Personal information
- Full name: Stephan Lichtsteiner
- Date of birth: 16 January 1984 (age 42)
- Place of birth: Adligenswil, Switzerland
- Height: 1.82 m (6 ft 0 in)
- Position: Right-back

Team information
- Current team: FC Basel (head coach)

Youth career
- 1991–1996: FC Adligenswil
- 1996–2000: FC Luzern
- 2000–2001: Grasshopper

Senior career*
- Years: Team / Apps / (Gls)
- 2001–2005: Grasshopper / 79 / (4)
- 2005–2008: Lille / 89 / (5)
- 2008–2011: Lazio / 100 / (3)
- 2011–2018: Juventus / 201 / (12)
- 2018–2019: Arsenal / 14 / (0)
- 2019–2020: Augsburg / 20 / (0)
- Total:  / 503 / (24)

International career
- 2003–2005: Switzerland U21 / 30 / (1)
- 2005–2019: Switzerland / 108 / (8)

Managerial career
- 2024–2026: FC Wettswil-Bonstetten
- 2026: FC Basel

= Stephan Lichtsteiner =

Swiss footballer (born 1984)

Stephan Lichtsteiner (/de-CH/; born 16 January 1984) is a Swiss football manager and former professional footballer. He was most recently the head coach of Swiss Super League club FC Basel. An attacking right-back or wing-back during his playing career, he was known for his energetic runs down the right wing, as well as his stamina and athleticism, which earned him the nicknames "Forrest Gump" and "The Swiss Express".
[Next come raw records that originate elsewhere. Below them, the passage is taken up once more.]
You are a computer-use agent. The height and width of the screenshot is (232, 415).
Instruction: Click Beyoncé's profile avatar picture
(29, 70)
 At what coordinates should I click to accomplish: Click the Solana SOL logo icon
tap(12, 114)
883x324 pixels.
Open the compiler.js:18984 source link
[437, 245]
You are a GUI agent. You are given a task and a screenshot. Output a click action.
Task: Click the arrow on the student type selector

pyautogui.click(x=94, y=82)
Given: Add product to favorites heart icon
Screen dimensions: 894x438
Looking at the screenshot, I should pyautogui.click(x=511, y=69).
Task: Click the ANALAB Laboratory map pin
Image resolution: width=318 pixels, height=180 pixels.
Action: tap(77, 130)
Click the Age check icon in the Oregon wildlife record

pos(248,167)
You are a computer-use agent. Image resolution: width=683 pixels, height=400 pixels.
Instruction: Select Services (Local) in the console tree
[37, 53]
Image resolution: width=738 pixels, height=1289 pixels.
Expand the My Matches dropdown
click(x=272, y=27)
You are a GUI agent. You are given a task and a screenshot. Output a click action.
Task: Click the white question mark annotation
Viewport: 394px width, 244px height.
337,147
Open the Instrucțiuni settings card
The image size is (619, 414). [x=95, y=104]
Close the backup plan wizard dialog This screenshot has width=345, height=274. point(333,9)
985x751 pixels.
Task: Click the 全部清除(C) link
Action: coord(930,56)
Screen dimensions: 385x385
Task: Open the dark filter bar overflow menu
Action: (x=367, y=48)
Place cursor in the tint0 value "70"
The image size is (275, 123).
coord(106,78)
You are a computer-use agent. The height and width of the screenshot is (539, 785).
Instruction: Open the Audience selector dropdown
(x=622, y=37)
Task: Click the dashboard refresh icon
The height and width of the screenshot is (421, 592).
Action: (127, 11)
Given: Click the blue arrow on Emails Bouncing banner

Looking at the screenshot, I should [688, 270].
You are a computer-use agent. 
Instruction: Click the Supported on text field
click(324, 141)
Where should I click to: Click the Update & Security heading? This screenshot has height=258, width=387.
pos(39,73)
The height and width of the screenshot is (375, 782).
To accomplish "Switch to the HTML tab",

He began his professional career with Grasshopper, winning a league title in 2002–03, and moved to Lille in 2005, helping the French club to Champions League qualification in his first season with the team. In 2008, he joined Italian club Lazio, and won both the Coppa Italia and Supercoppa Italiana the following year. In 2011, he signed for Juventus for a fee of €10 million. He played 257 total games for the Turin side over seven years and won 14 trophies, including the Serie A title in each of his seasons with the team. In the summer of 2018, he was signed by Premier League side Arsenal, where he spent a season before moving to German club Augsburg the following summer. Lichtsteiner announced his retirement from football after one season at the club.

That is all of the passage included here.